Suspected abuse of charity tax rules sparks HMRC raids
The government is pursuing a fresh crackdown on tax avoidance schemes that may involve the abuse of Gift Aid rules
The government is pursuing a fresh crackdown on tax avoidance schemes that may involve the abuse of Gift Aid rules
HM Revenue & Customs is considering its options in relation to the plans,
and has raided the offices of some of those involved with the schemes,
Accountancy Age understands.
Tax experts explained that such schemes involve a flotation, or introduction,
to the market, at which point the hugely increased value of shares in the
floated entity would be gifted to a charity.
Such a move would mean that £10,000 invested in a shell could become worth
£100,000 on paper when floated, and the gift of the shares would give rise to a
£40,000 income tax deduction.
Though there is no specific loophole that HMRC could close to shut down such
schemes, tax experts dealing with the fallout from such plans said that HMRC was
questioning that initial uplift in the share price of the cash shell.
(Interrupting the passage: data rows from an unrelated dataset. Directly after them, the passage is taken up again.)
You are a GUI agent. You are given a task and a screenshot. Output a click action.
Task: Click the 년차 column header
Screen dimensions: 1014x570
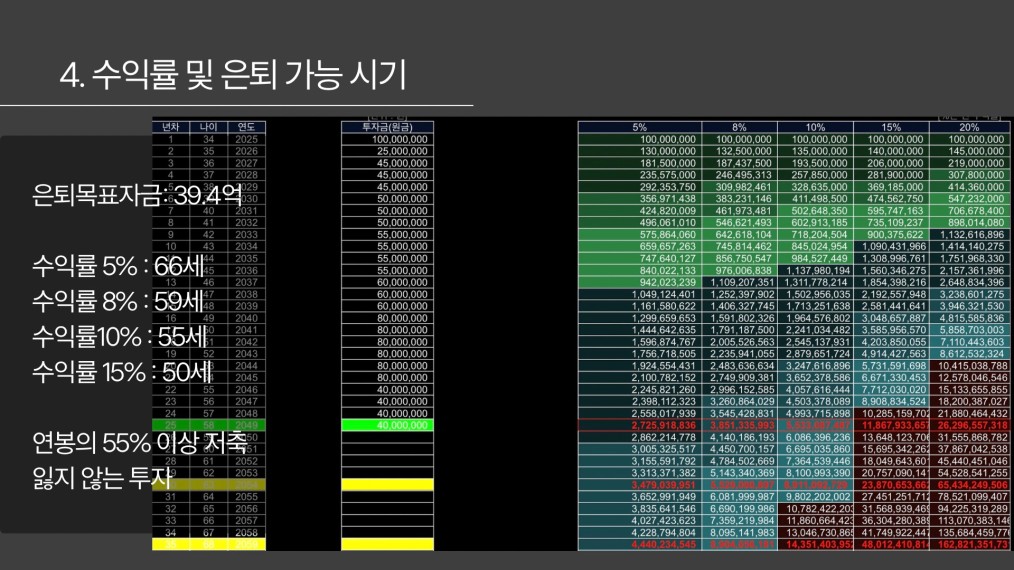(x=171, y=127)
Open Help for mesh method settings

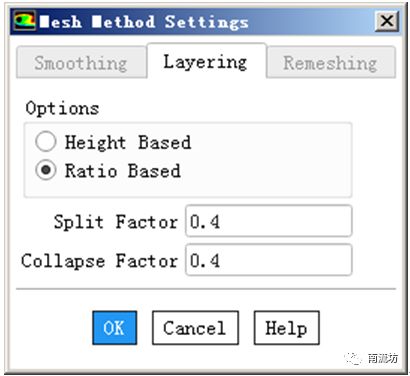pos(287,328)
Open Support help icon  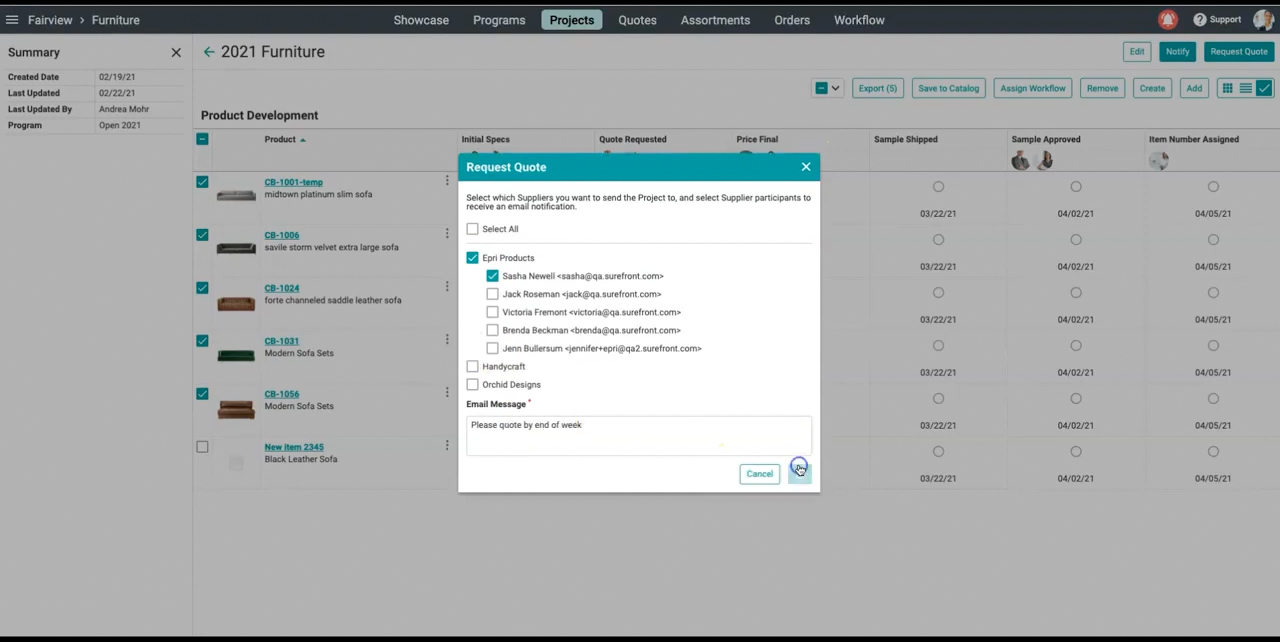pyautogui.click(x=1200, y=20)
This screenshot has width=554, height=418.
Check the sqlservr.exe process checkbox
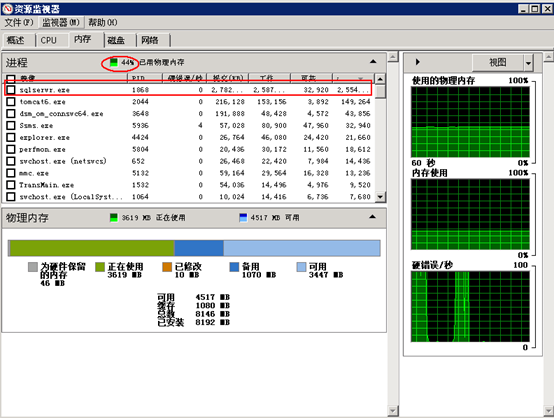coord(11,90)
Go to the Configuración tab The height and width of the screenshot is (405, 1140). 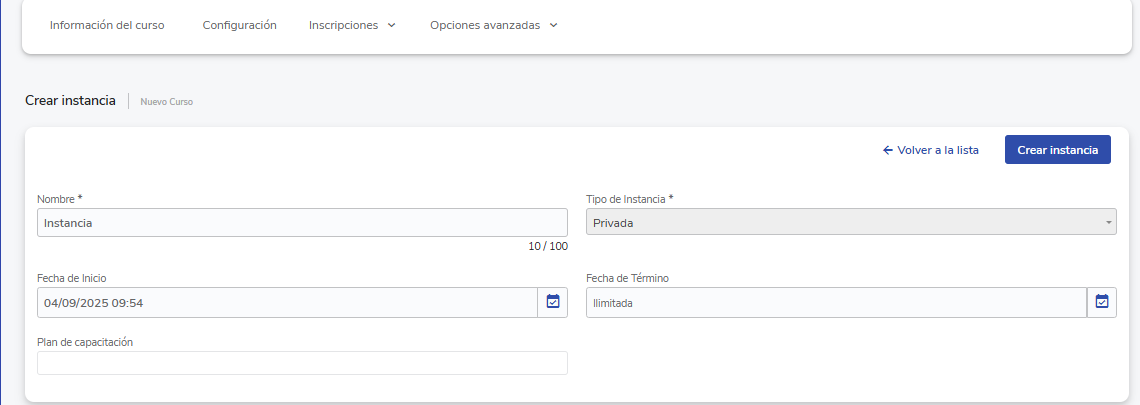(x=239, y=26)
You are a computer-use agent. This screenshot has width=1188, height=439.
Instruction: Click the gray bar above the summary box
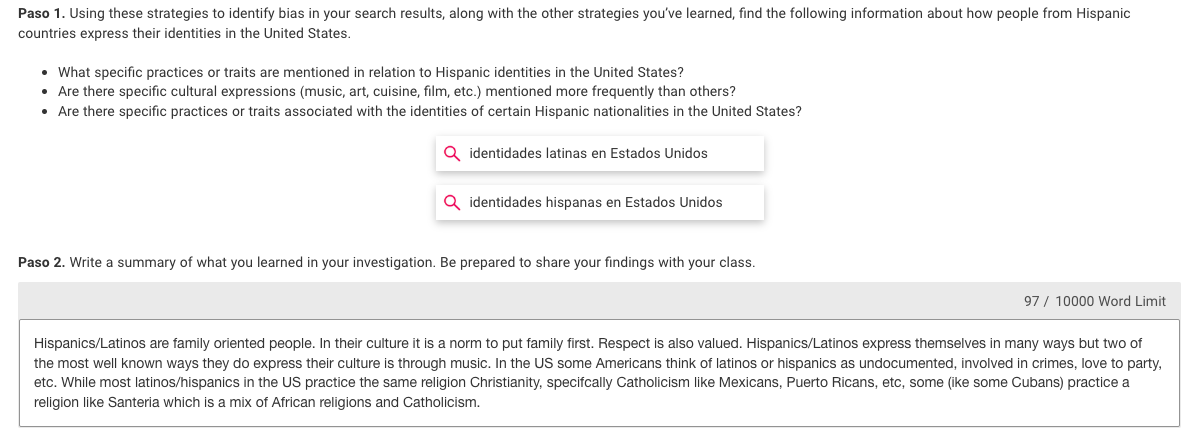tap(599, 301)
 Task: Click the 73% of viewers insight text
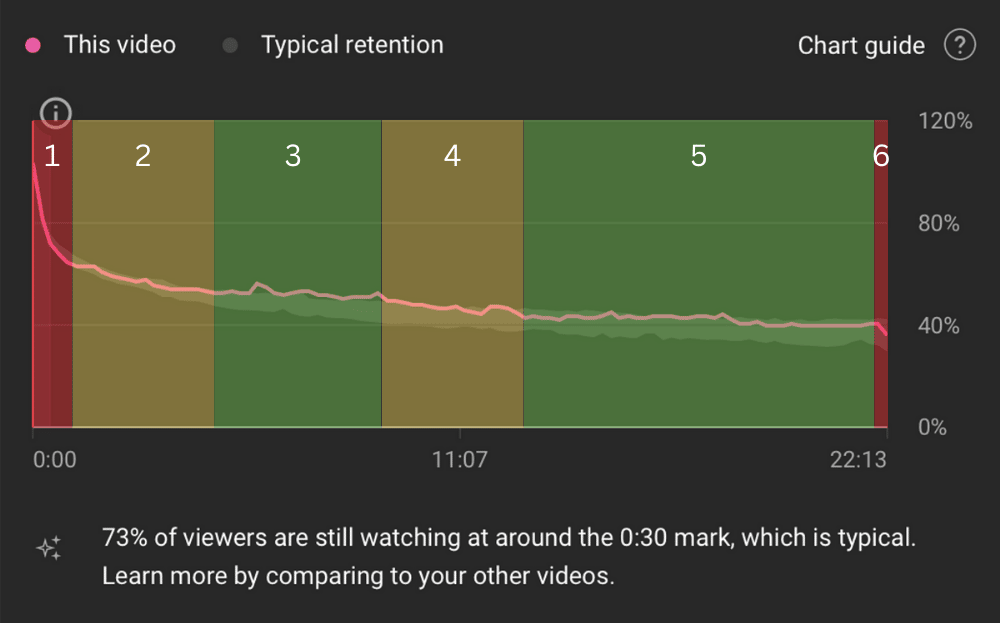[509, 557]
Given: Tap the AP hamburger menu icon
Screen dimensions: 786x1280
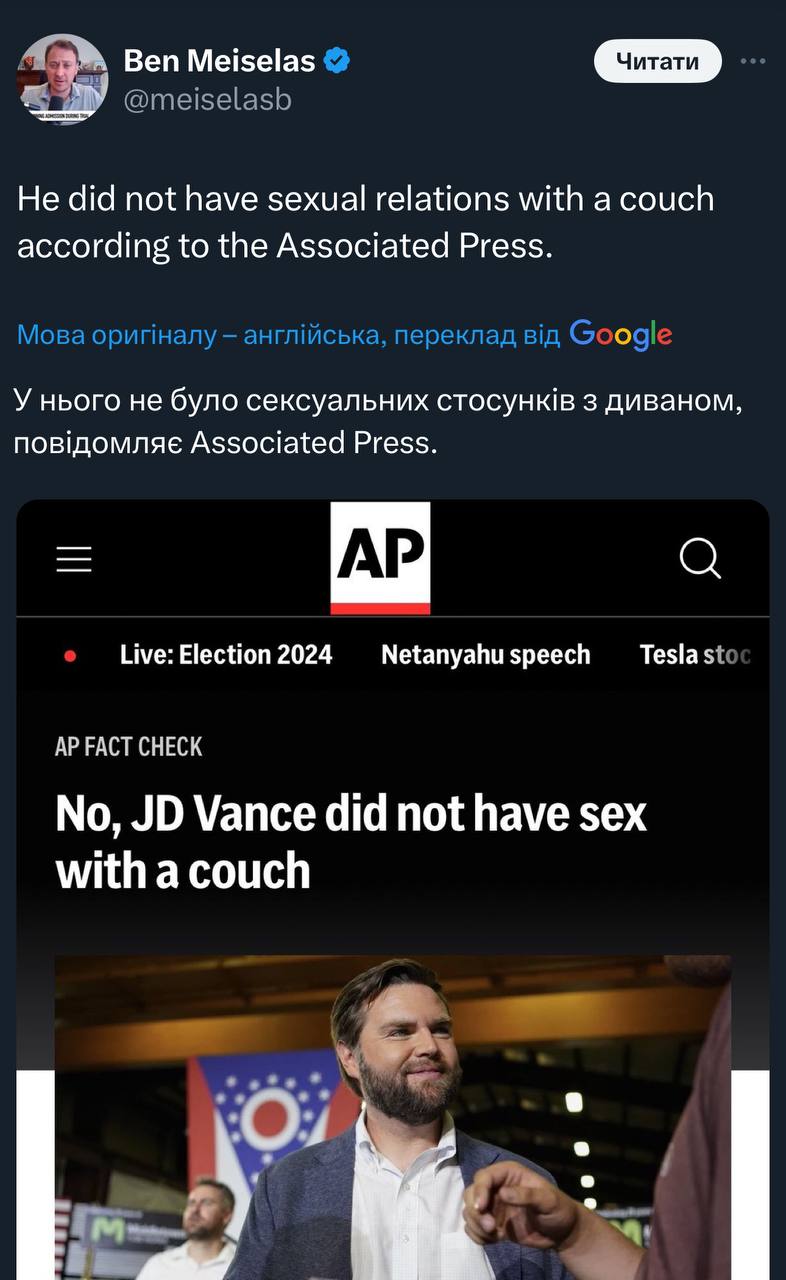Looking at the screenshot, I should (73, 559).
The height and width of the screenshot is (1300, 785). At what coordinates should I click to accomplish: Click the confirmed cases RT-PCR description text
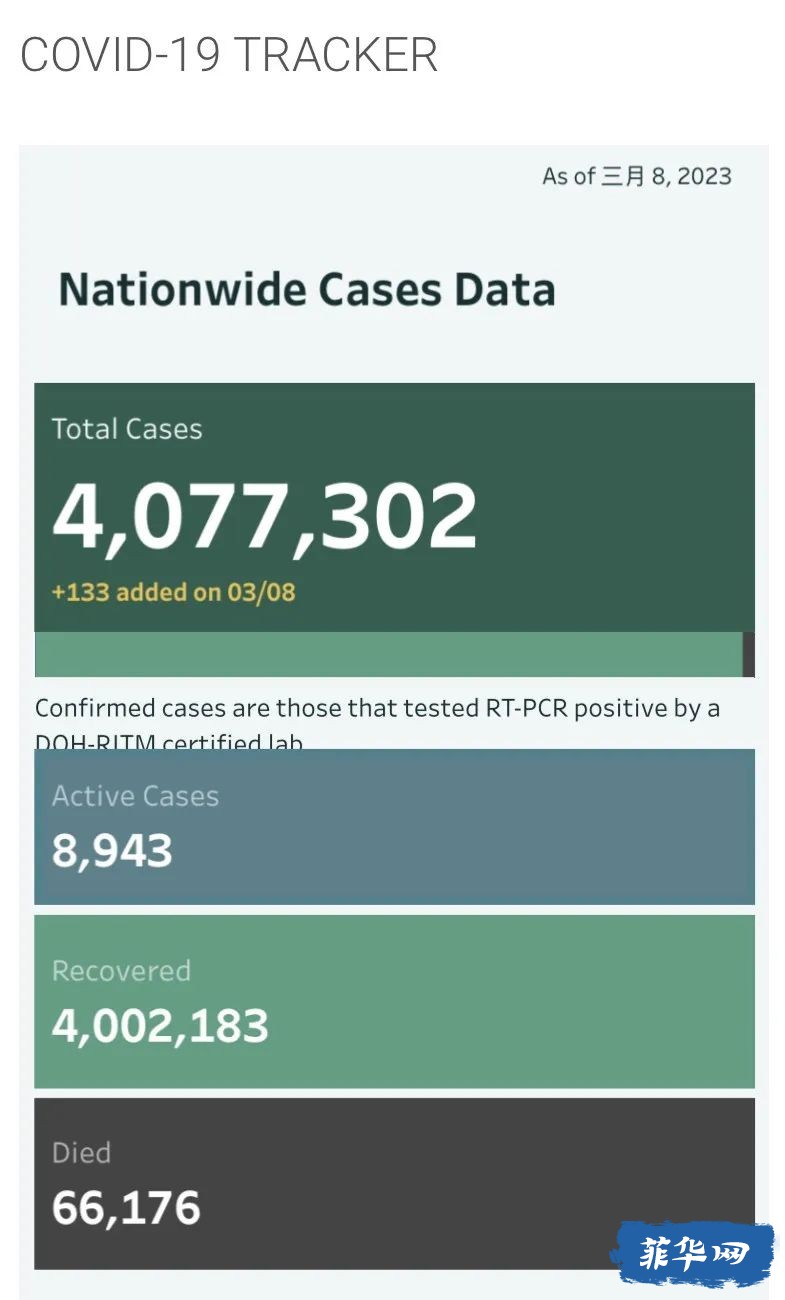378,724
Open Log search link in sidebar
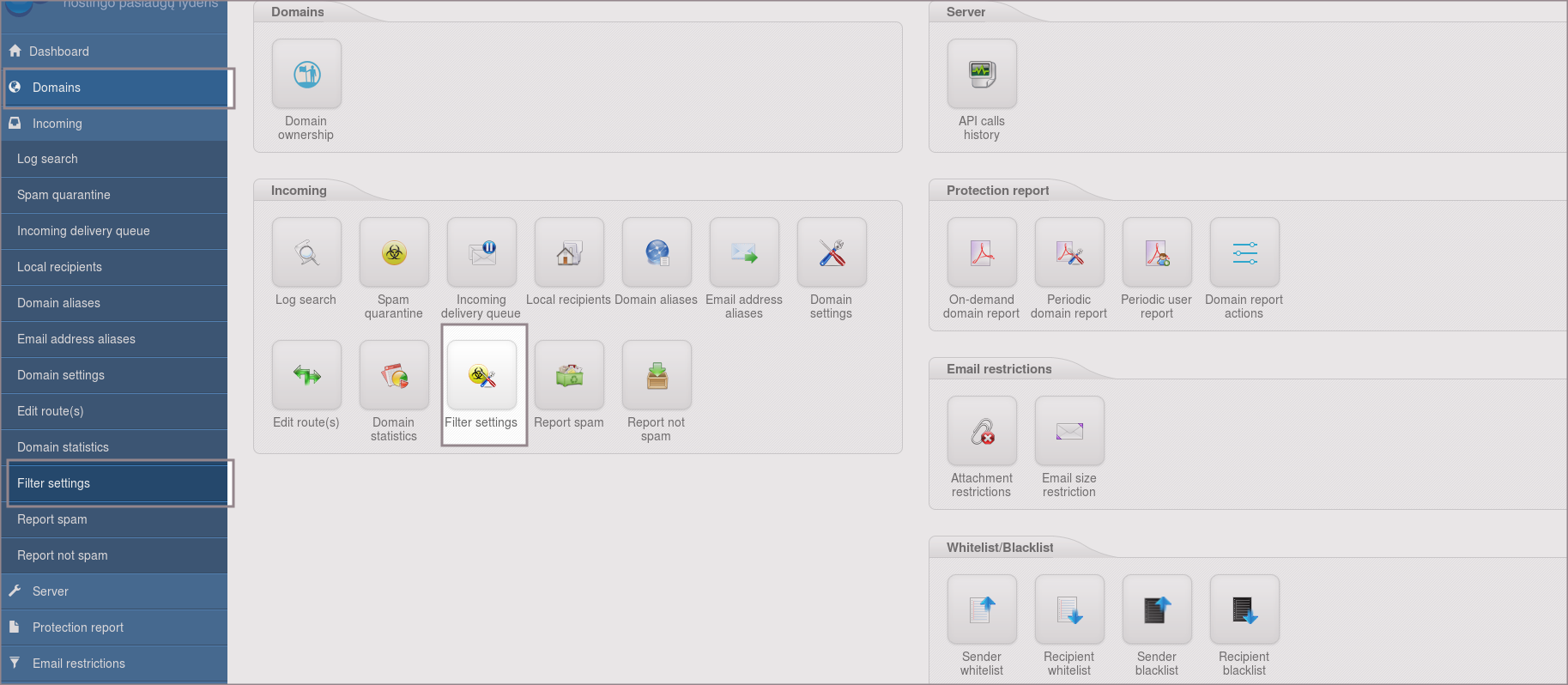Image resolution: width=1568 pixels, height=685 pixels. [x=47, y=159]
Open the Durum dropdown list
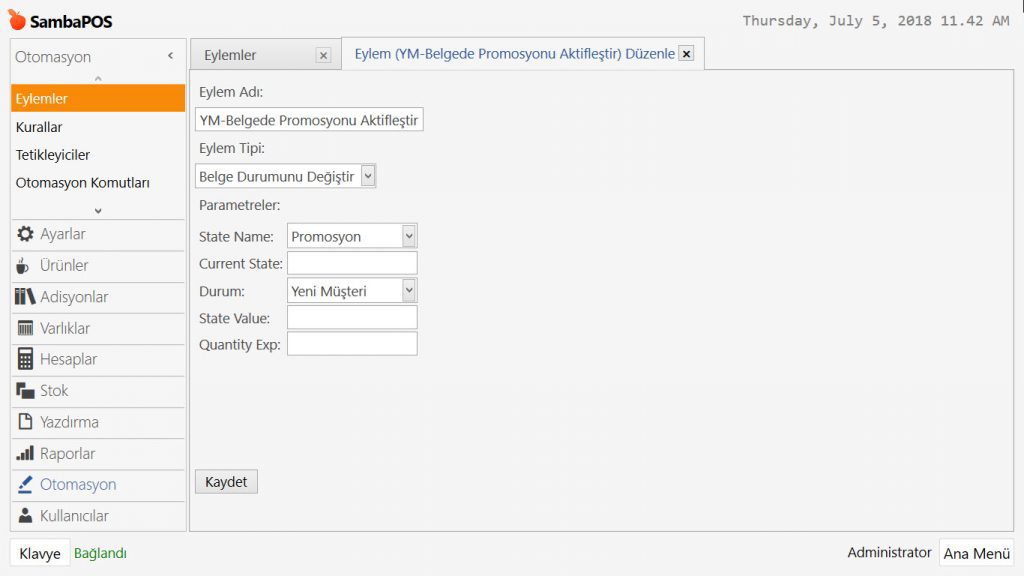1024x576 pixels. pyautogui.click(x=408, y=290)
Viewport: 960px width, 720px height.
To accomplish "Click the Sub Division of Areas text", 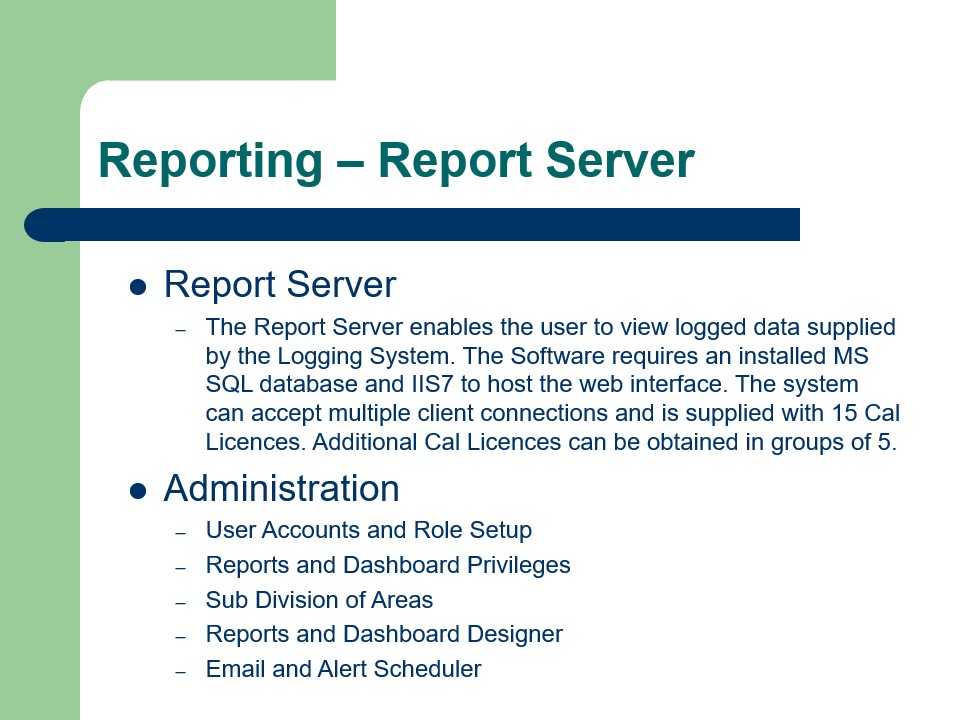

The schemes depend upon an introduction to market, which might not involve
the sale of any shares, resulting in a huge increase in the nominal value of the
stocks. HMRC is thought to be questioning whether such values are estimated at
arm’s length, or are fictitiously high.
One expert said: ‘A lot of high profile celebrities and sportsmen and women
have been targeted by companies marketing these schemes.’
For legal reasons, Accountancy Age cannot name any of those who have
been the subject of the probes, though we can reveal that some high-profile
advisers are thought to have been involved.
One said of the moves: ‘We did have a visit from HMRC. They requested
documents. We gave them the documents they requested.’
Senior government officials are thought to have been incensed by schemes that
involve charity reliefs. HMRC declined to comment.